I went in a few days later to fill out an application, and the department manager, Chris, interviewed me. To say it was fast is an understatement. This was one of a few jobs where the manager saw I was a mentally competent human with four working limbs and decided immediately to hire me. What can I say? It was a boom economy. In truth, the department was filled with women, all of whom were either old or pregnant. The home department was one of the few areas of the store that actually needed someone who could carry a little weight, because they received shipments of pots & pans and appliances that needed to be hauled around the department, and that's not something at which pregnant or old women are known to excel.

In addition to cargo duty, I was expected to sell. Like, for real, talk people into buying things. This was new to me. Dillard's is known for being one of the highest-paying mall retailers around, and here's their secret: you're hired at a rate of pay that's pretty tough to maintain. It's not commission exactly, more like a quota. To maintain your introductory hourly pay, you're expected to sell a certain amount of goods every month. If you don't, you take a pay cut. If you sell more, you get a raise. There were women making more there ten years ago than my wife makes right now, working in the corporate Manhattan offices of a major clothing company. Those women would cut you to make a sale.

Like any job in a place you previously only frequented as a consumer, there was a very slight initial thrill of peeling back the curtain and seeing the guts of the machine. But soon you realize the lighting's awful, the floors are dirty and everything you're selling is garbage.

Why was this job so bad? It's too much to detail in one post, but I'll bullet-point it:

  • I knew absolutely nothing about the stuff I was required to talk people into buying. Coffee makers? Toasters? Skillets? Why are any of these better than the others? Could the manufacturer even answer that?

  • The job was by-the-numbers in the worst way. Clock-in was computerized. Ten seconds late was the same as fifteen minutes late, and after nine tardies you were fired, no questions asked. Many was the morning I sprinted to the clock to swipe my card, while the store manager stood by and watched. Luckily I only lived five minutes away.

  • The break room. It was conveniently located right by our department, upstairs. For someone at the makeup counters downstairs, half your break would be consumed by walking to the break room. Unfortunately, it was the saddest room I've ever been in in my life, and I've been to a few funerals. The fluorescent lighting was at its vibrating yellowest in here. There was a dirty coffee maker that was never on. There was a 13" TV with rabbit ears at the front of the room, tuned in to poorly received daytime television. No snack machines, no magazines, no joy. How many people made the decision to end their own lives in that yellow room with bad TV? I almost immediately started taking my lunch breaks in the food court of the mall.

  • The store manager was the worst kind of used-car salesman glad-handing lizard you could imagine. He looked down on all of us with poorly hidden contempt.

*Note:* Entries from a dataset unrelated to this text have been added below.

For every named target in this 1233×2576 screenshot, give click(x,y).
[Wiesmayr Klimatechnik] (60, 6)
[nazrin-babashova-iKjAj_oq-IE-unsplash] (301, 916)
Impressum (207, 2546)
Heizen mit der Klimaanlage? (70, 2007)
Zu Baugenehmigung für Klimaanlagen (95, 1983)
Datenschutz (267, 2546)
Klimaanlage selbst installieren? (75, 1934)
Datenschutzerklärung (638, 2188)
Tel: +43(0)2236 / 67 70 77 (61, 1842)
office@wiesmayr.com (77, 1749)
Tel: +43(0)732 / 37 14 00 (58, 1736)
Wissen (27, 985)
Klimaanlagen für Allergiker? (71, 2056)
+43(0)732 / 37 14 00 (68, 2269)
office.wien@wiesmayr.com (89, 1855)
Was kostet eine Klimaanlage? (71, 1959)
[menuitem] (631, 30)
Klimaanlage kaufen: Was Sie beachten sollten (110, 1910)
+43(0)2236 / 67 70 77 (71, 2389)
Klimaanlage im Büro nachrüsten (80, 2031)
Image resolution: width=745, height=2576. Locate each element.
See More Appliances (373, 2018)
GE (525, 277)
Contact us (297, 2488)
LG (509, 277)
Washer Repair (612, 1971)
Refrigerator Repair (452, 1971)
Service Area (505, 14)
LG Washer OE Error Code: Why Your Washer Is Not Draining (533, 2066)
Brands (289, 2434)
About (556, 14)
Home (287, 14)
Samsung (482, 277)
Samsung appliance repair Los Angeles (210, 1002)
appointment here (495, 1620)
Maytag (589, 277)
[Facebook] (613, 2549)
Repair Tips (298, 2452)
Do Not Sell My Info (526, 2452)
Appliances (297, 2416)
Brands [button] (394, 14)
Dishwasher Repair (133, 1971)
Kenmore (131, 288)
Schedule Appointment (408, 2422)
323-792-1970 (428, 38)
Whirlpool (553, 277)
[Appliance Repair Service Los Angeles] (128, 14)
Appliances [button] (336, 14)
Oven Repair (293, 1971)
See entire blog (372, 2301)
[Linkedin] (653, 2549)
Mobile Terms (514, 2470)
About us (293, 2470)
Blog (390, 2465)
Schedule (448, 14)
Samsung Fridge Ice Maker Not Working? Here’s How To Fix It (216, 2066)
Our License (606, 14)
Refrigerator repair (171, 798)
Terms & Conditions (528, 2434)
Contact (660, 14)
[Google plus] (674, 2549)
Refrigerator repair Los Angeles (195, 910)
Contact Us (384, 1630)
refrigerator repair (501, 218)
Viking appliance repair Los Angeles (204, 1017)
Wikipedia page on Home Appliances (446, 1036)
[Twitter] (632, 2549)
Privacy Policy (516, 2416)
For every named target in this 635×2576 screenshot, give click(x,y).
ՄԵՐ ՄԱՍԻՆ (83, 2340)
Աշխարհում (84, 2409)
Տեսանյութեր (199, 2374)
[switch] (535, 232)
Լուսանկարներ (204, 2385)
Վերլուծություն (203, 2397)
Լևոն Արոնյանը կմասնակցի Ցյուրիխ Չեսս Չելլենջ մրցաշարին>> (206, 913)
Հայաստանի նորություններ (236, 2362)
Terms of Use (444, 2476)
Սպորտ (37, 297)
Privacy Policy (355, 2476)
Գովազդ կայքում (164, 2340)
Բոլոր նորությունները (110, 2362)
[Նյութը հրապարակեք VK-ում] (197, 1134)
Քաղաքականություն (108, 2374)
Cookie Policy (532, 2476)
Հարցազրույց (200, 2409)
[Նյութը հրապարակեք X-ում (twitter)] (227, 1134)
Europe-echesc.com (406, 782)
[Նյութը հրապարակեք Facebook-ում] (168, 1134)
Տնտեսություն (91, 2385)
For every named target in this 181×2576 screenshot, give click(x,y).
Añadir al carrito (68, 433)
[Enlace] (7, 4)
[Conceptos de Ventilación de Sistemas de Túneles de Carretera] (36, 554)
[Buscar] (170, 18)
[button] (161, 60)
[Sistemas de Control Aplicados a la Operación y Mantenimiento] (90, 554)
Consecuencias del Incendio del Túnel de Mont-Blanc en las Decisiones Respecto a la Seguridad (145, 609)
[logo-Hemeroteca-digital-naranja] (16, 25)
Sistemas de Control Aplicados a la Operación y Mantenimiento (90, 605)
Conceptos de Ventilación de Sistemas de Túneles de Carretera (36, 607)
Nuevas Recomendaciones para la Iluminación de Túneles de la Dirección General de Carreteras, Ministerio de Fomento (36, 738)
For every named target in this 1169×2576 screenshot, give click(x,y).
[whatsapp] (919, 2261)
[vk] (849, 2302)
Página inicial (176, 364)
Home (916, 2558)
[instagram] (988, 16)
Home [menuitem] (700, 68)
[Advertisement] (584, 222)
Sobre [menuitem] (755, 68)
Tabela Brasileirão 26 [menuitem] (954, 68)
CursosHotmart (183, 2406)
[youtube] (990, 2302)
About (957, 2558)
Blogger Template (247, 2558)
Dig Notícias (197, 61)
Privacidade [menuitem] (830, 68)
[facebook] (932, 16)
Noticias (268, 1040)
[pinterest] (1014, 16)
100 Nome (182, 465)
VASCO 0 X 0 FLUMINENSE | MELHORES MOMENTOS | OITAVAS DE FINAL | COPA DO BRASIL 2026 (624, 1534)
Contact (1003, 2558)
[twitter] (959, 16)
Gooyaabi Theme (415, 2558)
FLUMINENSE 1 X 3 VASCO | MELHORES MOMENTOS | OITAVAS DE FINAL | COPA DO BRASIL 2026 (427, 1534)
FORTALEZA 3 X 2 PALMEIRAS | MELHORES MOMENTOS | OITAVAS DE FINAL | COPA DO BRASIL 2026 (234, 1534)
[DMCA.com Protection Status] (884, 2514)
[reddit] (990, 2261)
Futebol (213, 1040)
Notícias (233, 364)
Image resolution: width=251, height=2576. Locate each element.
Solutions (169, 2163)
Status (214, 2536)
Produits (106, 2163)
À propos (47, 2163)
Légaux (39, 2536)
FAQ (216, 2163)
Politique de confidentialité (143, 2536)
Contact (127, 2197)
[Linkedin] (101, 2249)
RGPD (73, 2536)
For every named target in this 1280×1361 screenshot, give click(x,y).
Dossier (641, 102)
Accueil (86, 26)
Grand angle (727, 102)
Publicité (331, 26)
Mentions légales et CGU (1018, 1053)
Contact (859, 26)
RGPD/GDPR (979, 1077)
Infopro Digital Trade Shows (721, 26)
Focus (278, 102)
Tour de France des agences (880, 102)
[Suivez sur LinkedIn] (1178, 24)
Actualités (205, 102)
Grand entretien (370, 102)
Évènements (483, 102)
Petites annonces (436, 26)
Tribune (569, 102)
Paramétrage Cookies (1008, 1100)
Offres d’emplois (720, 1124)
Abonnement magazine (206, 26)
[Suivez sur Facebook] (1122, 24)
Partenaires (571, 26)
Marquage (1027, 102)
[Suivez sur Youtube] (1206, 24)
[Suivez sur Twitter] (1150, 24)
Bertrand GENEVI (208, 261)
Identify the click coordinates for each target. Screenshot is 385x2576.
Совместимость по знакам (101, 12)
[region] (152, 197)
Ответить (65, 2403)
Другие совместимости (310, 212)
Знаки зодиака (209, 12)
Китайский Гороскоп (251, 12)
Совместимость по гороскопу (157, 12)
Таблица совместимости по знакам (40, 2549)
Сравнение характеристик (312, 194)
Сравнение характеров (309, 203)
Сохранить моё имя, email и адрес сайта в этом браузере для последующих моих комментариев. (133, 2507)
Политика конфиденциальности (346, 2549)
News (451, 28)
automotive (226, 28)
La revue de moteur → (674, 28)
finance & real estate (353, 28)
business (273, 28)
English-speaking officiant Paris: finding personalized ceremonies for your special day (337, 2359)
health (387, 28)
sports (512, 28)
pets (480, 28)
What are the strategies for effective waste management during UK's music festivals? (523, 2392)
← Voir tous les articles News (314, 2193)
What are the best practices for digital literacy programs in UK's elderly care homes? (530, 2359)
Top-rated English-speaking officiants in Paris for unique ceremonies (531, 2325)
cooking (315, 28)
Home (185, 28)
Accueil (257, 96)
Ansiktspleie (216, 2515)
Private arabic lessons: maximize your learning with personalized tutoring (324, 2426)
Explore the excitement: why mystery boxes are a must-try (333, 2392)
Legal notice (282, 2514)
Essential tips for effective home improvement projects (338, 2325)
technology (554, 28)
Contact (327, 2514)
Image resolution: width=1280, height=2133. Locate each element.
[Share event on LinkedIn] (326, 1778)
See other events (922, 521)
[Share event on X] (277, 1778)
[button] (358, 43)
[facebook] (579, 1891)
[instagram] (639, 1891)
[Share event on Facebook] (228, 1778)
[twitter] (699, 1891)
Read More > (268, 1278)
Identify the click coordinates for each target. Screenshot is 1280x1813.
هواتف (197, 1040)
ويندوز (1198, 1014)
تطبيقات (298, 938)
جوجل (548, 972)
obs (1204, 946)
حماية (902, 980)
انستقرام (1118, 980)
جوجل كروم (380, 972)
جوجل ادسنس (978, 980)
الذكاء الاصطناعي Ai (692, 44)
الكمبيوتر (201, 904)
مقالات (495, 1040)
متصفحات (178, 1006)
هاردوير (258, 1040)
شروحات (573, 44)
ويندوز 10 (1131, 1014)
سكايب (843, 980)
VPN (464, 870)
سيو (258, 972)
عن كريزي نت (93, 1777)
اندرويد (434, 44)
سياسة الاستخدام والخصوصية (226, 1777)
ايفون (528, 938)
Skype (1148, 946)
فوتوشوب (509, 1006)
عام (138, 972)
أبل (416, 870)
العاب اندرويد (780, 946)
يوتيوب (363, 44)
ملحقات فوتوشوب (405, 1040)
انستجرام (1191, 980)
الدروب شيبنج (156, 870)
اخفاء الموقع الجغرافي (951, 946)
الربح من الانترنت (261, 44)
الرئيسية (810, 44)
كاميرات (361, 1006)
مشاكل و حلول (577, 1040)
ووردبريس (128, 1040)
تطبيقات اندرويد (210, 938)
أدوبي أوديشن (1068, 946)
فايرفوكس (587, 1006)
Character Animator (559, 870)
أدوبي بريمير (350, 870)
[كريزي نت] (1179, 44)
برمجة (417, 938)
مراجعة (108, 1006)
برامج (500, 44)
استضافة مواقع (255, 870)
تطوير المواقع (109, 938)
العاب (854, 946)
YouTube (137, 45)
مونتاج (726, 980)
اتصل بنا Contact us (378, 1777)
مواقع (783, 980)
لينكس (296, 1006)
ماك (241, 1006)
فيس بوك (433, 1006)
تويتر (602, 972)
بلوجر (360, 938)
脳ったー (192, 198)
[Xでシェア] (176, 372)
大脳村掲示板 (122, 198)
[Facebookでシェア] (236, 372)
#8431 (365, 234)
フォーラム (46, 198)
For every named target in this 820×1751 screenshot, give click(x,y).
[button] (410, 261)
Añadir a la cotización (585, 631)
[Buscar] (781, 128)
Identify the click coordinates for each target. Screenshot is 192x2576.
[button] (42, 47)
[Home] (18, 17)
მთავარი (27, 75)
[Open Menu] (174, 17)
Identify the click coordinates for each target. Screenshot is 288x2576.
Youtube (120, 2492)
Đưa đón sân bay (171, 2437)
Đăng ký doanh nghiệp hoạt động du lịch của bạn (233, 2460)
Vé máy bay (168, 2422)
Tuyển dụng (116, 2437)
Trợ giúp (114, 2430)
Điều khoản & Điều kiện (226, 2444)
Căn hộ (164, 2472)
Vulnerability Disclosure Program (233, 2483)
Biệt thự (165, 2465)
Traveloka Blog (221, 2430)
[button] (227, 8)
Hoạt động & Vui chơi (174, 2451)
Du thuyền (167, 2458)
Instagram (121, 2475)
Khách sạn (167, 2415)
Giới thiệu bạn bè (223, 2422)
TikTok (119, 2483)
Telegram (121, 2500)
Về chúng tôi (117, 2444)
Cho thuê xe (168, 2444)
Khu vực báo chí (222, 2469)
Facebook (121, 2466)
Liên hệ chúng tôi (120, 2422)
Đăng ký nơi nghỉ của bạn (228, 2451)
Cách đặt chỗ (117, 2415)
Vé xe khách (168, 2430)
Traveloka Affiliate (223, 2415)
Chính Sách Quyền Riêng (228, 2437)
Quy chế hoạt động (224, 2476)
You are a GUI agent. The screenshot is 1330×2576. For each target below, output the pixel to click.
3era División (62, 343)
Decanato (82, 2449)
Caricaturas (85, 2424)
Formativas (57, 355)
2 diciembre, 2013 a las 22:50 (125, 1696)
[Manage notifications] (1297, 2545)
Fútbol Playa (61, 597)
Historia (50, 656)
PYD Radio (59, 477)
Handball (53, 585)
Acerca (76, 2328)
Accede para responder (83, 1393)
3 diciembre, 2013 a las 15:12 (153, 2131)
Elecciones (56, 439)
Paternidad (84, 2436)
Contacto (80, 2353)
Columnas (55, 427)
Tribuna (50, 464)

It was widely known he was cheating on his wife. He was paid far too well, yet still wore ill-fitting suits. He had yellow teeth and a voice that made you want to break them. He did the morning announcements.

Some of the people I worked with weren't bad. Chris, my manager for most of the time there, was an absolutely great guy. I'll give him his own post. Some of the people were awful. They'll probably get a post too. I'll also tell you about some of the worst things we had to sell (balsa wood parrots, anyone?), how I learned to wrap a present like a boss, my ever-expanding lunch break, and what it's like to sell discounted Christmas ornaments for four straight hours.

Colin Fisher is many things to many people, but mostly he's an actor and writer.


  1. I have heard from multiple people that Dillard's is the worst place to work. One guy I know even worked in the ad department creating weekly sales ads, and that even sucked. They seem to specialize in crushing souls.

  2. Yeah! Everyone I've ever talked to who worked at a Dillard's hated it. Poison like that has to trickle down from the top. The Dillard family must have done something bad during The War.